8.17.2018 Where can I find information to help me get started with the LTSS Distinction?
- Accreditation Process and Timeline: Key steps, timing and resources for a successful accreditation.
- Standards and Guidelines: The complete standards and guidelines, including the intent and scope of review.
- Interactive Survey Tool: Contains the complete standards and guidelines; you can also determine your organization’s survey readiness—the tool calculates your potential survey score.
8.15.2018 Updated: Use of Acronyms in UM Denial and Appeal Notices In UM 7, Elements B, E and H and UM 9, Element D, the explanation under Factor 1: states that the reason for denial should not include abbreviations or acronyms that are not defined. Similar language is in UM 8 A.
Does this mean that they must be spelled out (e.g., “We are denying your request for a deoxyribonucleic acid (DNA) test because…”) or explained (“We are denying your request for a DNA test, which is a test that looks at your genetic information in order to…”), or both?
The intent of the requirement is that the denial or appeal notice be written in language that can be easily understood by members. Because abbreviations/acronyms may include terms that are not easily understood, even when spelled out, they must be explained. NCQA is updating the explanation under each applicable factor of the referenced elements to read:
The denial [appeal] notification states the reason for the denial [upholding the denial] in terms specific to the member’s condition or request and in language that is easy to understand, so the member and practitioner understand why the organization denied the request [upheld the denial] and have enough information to file an appeal.
An appropriately written notification includes a complete explanation of the grounds for the denial, in language that a layperson would understand, and does not include abbreviations, acronyms or health care procedure codes that a layperson would not understand. The organization is not required to spell out abbreviations/acronyms if they are clearly explained in lay language. Denial [Appeal] notifications sent only to practitioners may include technical or clinical terms.

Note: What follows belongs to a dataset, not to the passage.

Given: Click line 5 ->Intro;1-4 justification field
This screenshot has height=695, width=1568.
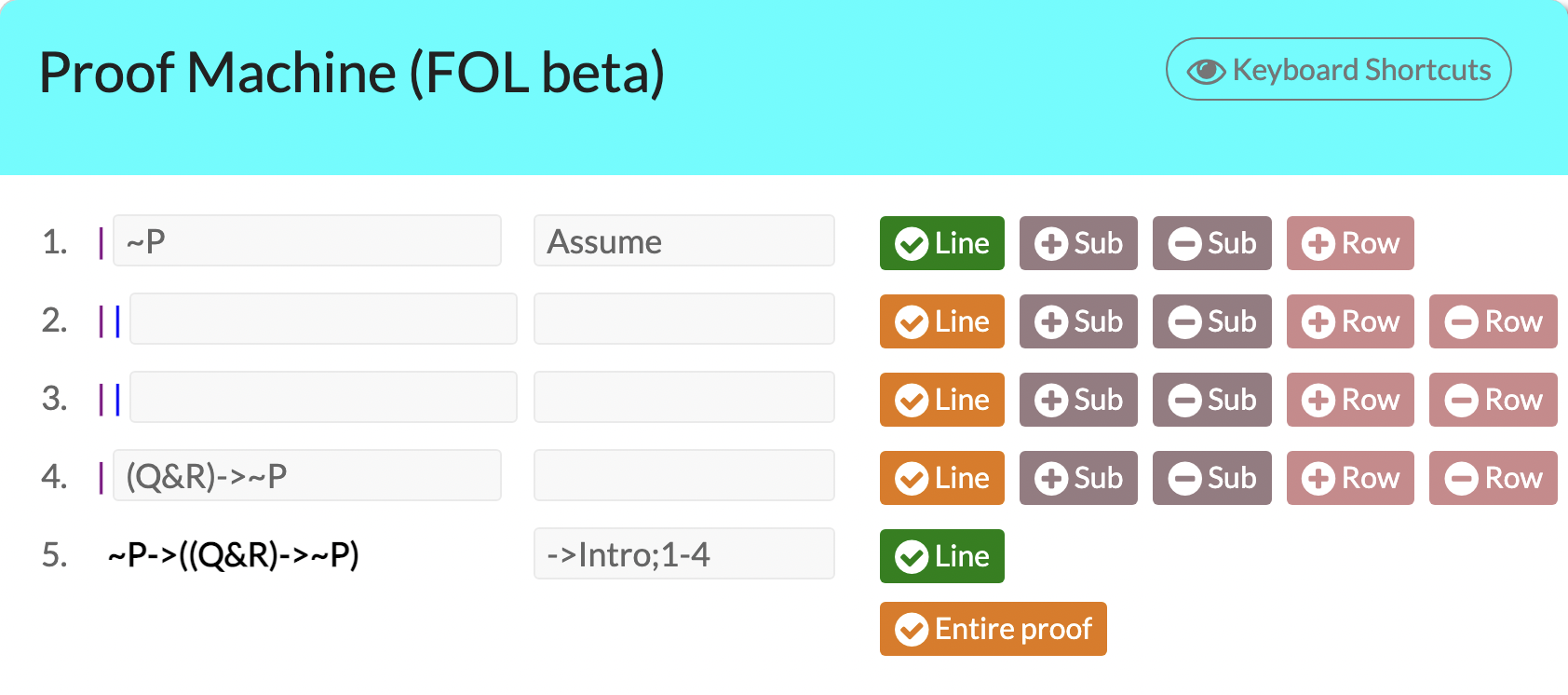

NCQA will post an update in December for the 2018 and 2019 HP and UM-CR-PN and 2018 MBHO publications to reflect this change.
7.15.2018 Medical necessity review for personal care services Does NCQA require medical necessity review for personal care services, such as cooking, cleaning and transportation?
5.15.2018 MED standards and the new Medicaid module The previous MED standards are now 15 standards. Can you explain what happened?
In March, NCQA released an expanded Medicaid Module, a voluntary set of 15 standards for organizations with a Medicaid product line. This new module both incorporated the original MED standards (MED 1-MED 6) and added 10 new standards to align with provisions in the federal Medicaid Managed Care Final Rule released by CMS in April 2016.
The new MED module applies to only 2018 HPA; therefore, HPA survey tools for 2017 and earlier are unaffected and do not include the new Medicaid module.
2.15.2018 Identifying a member for Complex Case Management When is a member identified as eligible to receive complex case management services?
A member is identified to receive complex case management services in PHM 2, Element D. The organization’s policies and procedures describes its method for categorizing membership for involvement in complex case management. Once identified, the organization must begin the initial assessment within 30 days and complete within 60 days to meet the PHM 5, Element D requirement.
11.15.2017 DEA or CDS Certificates Is a photocopy of a practitioner's DEA certificate acceptable documentation for CR 3, Element A, factor 2?
11.15.2017 The Value-based Payment worksheet What is the Value-Based Payment worksheet for PHM 3B, and where can we find it?
11.15.2017 Delegation of NET Directories How is NET 7, Element E, factor 1 scored when an organization delegates only the directory functions in NET 6?
11.15.2017 Updated: Timeliness of postservice appeal decisions for Medicare and Medicaid Does the recent change for Medicare and Medicaid postservice appeals from 60 calendar days to 30 calendar days align with Chapter 13 of the Medicare Managed Care Manual?
9.15.2017 Utilization Management and Use of Voicemail When does voicemail meet UM notification requirements?
Voicemail meets UM requirements only when the organization notifies a practitioner about the opportunity to discuss a denial decision. The organization must document who left the message, along with the date and time it was left. Voicemail messages do not meet any other notification requirement.
9.15.2017 Appeals covered in QI 4, Element C What types of appeals are included in QI 4, Element C: Coverage Appeals (e.g., in UM 8-UM 9) or noncoverage appeals (e.g., in RR 2)?
QI 4 requires organizations to collect data from all sources of member complaints and appeals. This includes UM coverage appeals addressed in UM 8-UM 9 and noncoverage appeals addressed in RR 2.
Note: Data collected and analyzed prior to December 15, 2017,will be accepted as meeting the requirement, even if not all types of appeals are included. Data collected and analyzed on or after this date must comply with the requirement stated in the FAQ.
If your organization collected and analyzed data prior to December 15, 2017, and interpreted the requirement as applying to only one type of appeal, notify the surveyor at the start of the survey so the misinterpretation does not affect scoring.